◆ Work instructions ◆
Using the data below, return all lines in which "Copy" appears.

◆ Records provided ◆
=====
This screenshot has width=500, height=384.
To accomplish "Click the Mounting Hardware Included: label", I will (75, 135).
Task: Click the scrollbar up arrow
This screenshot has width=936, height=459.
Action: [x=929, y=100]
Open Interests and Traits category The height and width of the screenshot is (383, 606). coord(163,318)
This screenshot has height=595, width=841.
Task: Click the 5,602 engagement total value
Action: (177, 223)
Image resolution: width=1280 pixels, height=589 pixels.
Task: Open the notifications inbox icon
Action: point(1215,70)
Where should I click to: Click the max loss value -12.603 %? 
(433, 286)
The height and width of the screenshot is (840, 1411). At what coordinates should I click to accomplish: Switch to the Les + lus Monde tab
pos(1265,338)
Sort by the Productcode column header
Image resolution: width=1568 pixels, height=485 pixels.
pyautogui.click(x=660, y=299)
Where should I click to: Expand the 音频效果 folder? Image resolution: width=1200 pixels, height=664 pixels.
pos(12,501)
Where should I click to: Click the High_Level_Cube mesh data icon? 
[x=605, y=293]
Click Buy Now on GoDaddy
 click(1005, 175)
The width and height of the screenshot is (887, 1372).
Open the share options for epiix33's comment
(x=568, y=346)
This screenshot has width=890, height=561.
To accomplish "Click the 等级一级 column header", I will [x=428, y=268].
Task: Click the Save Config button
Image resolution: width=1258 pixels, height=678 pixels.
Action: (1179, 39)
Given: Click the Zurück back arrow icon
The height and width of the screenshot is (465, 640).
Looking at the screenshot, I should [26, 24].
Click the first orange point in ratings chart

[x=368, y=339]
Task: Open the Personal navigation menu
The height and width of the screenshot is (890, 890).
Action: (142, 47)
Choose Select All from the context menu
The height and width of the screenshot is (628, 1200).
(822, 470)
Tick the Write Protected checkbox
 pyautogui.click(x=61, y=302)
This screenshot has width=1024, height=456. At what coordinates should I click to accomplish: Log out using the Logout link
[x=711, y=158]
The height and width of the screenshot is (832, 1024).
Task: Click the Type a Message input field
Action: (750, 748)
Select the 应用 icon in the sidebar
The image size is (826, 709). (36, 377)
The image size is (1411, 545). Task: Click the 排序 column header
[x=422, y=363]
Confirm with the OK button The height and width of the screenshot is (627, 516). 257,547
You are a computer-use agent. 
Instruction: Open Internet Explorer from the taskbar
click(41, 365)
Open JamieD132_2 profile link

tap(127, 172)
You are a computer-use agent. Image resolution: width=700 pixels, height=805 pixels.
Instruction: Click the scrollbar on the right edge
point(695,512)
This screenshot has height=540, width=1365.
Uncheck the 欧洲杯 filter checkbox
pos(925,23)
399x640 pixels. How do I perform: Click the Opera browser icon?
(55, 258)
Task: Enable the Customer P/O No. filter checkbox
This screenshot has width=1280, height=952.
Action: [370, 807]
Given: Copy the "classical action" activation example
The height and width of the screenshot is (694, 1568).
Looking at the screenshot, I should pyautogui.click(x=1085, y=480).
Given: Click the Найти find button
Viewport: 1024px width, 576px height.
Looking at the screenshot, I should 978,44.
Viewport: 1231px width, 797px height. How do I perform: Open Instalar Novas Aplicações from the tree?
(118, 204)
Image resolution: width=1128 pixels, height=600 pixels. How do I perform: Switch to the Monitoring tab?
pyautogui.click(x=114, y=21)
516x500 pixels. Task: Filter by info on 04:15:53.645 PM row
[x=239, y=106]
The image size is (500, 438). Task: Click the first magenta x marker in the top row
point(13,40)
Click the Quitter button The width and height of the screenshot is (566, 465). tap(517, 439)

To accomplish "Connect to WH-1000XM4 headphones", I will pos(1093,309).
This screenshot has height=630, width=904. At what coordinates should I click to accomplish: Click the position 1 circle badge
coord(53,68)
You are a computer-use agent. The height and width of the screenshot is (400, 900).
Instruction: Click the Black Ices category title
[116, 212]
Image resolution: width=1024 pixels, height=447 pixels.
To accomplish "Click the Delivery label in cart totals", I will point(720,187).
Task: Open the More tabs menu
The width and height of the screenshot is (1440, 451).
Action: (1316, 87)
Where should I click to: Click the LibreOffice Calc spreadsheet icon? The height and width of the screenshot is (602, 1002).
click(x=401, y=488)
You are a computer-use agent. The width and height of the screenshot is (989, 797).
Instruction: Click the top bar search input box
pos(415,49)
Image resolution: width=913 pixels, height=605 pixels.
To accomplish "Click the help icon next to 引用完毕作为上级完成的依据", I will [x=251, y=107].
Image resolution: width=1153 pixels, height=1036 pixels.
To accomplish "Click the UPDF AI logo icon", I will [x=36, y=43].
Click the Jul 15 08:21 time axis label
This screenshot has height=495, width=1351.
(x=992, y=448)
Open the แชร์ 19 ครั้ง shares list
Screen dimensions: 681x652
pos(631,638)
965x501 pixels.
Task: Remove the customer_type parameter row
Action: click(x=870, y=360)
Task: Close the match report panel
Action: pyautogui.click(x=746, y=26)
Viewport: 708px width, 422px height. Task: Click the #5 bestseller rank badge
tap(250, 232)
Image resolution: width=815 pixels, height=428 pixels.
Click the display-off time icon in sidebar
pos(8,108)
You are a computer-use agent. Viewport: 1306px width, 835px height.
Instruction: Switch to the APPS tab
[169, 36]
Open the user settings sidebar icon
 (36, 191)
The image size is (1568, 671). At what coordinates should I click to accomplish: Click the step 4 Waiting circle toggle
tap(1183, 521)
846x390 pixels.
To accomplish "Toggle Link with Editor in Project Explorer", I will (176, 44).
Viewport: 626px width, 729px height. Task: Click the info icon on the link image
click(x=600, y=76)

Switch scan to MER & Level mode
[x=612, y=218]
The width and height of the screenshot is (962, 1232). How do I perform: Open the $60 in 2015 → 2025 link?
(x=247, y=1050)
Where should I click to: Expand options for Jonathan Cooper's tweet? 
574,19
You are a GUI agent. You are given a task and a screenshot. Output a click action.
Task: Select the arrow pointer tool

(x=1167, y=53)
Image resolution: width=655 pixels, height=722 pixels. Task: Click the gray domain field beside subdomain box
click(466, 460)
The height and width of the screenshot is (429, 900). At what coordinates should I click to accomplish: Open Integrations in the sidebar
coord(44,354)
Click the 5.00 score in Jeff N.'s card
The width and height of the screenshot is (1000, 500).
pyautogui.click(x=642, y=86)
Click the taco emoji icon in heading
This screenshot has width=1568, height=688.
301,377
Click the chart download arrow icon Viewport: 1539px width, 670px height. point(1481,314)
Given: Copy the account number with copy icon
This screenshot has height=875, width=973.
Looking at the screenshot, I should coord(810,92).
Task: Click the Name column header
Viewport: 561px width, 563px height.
=====
◆ Output for this task ◆
Given: Copy the "classical action" activation example
Given: Copy the account number with copy icon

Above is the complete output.